**TASK GOAL:** Every line of the data below is to be retyped exactly.

═══

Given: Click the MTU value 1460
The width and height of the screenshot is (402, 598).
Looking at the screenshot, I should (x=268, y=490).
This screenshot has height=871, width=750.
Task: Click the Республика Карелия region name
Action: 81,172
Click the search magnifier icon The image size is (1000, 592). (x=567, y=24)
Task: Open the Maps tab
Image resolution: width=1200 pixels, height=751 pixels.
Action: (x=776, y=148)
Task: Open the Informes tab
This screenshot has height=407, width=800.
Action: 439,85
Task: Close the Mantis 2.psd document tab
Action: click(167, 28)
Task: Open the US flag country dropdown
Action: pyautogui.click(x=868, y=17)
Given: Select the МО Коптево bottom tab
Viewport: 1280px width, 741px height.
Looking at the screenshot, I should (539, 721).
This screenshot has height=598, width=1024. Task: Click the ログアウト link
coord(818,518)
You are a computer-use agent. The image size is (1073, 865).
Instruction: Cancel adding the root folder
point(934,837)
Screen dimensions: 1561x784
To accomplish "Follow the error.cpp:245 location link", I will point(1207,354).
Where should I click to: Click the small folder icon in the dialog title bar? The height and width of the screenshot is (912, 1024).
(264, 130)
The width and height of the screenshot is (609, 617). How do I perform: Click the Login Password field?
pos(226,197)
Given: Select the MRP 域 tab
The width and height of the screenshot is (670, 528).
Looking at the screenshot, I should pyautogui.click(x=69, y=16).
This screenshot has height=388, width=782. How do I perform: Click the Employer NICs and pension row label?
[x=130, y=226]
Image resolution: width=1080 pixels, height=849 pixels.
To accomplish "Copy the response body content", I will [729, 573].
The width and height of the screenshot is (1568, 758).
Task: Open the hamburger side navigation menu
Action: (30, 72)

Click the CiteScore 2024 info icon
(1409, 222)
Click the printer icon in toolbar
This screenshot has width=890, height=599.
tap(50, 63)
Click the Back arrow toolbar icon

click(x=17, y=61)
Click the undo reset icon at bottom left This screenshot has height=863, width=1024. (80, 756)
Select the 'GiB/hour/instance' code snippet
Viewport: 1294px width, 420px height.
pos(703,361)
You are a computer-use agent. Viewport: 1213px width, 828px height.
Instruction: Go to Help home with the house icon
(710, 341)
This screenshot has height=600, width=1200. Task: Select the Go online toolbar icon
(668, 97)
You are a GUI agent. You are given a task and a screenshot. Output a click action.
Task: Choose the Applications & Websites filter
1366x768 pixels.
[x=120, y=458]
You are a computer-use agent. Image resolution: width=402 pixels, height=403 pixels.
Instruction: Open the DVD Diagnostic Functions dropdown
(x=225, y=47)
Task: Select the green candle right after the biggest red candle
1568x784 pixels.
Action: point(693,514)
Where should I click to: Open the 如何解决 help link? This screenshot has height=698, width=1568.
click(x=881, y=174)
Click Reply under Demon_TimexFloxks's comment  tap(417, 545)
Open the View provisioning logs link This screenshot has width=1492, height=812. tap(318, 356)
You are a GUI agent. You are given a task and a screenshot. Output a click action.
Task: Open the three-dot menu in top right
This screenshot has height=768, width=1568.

═══

**RESULT BELOW:**
Given: Click the MTU value 1460
The width and height of the screenshot is (402, 598).
Looking at the screenshot, I should (x=268, y=490).
This screenshot has height=871, width=750.
Task: Click the Республика Карелия region name
Action: 81,172
Click the search magnifier icon The image size is (1000, 592). (x=567, y=24)
Task: Open the Maps tab
Image resolution: width=1200 pixels, height=751 pixels.
Action: (x=776, y=148)
Task: Open the Informes tab
This screenshot has height=407, width=800.
Action: 439,85
Task: Close the Mantis 2.psd document tab
Action: click(167, 28)
Task: Open the US flag country dropdown
Action: pyautogui.click(x=868, y=17)
Given: Select the МО Коптево bottom tab
Viewport: 1280px width, 741px height.
Looking at the screenshot, I should (539, 721).
This screenshot has height=598, width=1024. Task: Click the ログアウト link
coord(818,518)
You are a computer-use agent. The image size is (1073, 865).
Instruction: Cancel adding the root folder
point(934,837)
Screen dimensions: 1561x784
To accomplish "Follow the error.cpp:245 location link", I will point(1207,354).
Where should I click to: Click the small folder icon in the dialog title bar? The height and width of the screenshot is (912, 1024).
(264, 130)
The width and height of the screenshot is (609, 617). How do I perform: Click the Login Password field?
pos(226,197)
Given: Select the MRP 域 tab
The width and height of the screenshot is (670, 528).
Looking at the screenshot, I should pyautogui.click(x=69, y=16).
This screenshot has height=388, width=782. How do I perform: Click the Employer NICs and pension row label?
[x=130, y=226]
Image resolution: width=1080 pixels, height=849 pixels.
To accomplish "Copy the response body content", I will [729, 573].
The width and height of the screenshot is (1568, 758).
Task: Open the hamburger side navigation menu
Action: (30, 72)

Click the CiteScore 2024 info icon
(1409, 222)
Click the printer icon in toolbar
This screenshot has width=890, height=599.
tap(50, 63)
Click the Back arrow toolbar icon

click(x=17, y=61)
Click the undo reset icon at bottom left This screenshot has height=863, width=1024. (80, 756)
Select the 'GiB/hour/instance' code snippet
Viewport: 1294px width, 420px height.
pos(703,361)
You are a computer-use agent. Viewport: 1213px width, 828px height.
Instruction: Go to Help home with the house icon
(710, 341)
This screenshot has height=600, width=1200. Task: Select the Go online toolbar icon
(668, 97)
You are a GUI agent. You are given a task and a screenshot. Output a click action.
Task: Choose the Applications & Websites filter
1366x768 pixels.
[x=120, y=458]
You are a computer-use agent. Image resolution: width=402 pixels, height=403 pixels.
Instruction: Open the DVD Diagnostic Functions dropdown
(x=225, y=47)
Task: Select the green candle right after the biggest red candle
1568x784 pixels.
Action: point(693,514)
Where should I click to: Open the 如何解决 help link? This screenshot has height=698, width=1568.
click(x=881, y=174)
Click Reply under Demon_TimexFloxks's comment  tap(417, 545)
Open the View provisioning logs link This screenshot has width=1492, height=812. tap(318, 356)
You are a GUI agent. You are given a task and a screenshot. Output a click action.
Task: Open the three-dot menu in top right
This screenshot has height=768, width=1568.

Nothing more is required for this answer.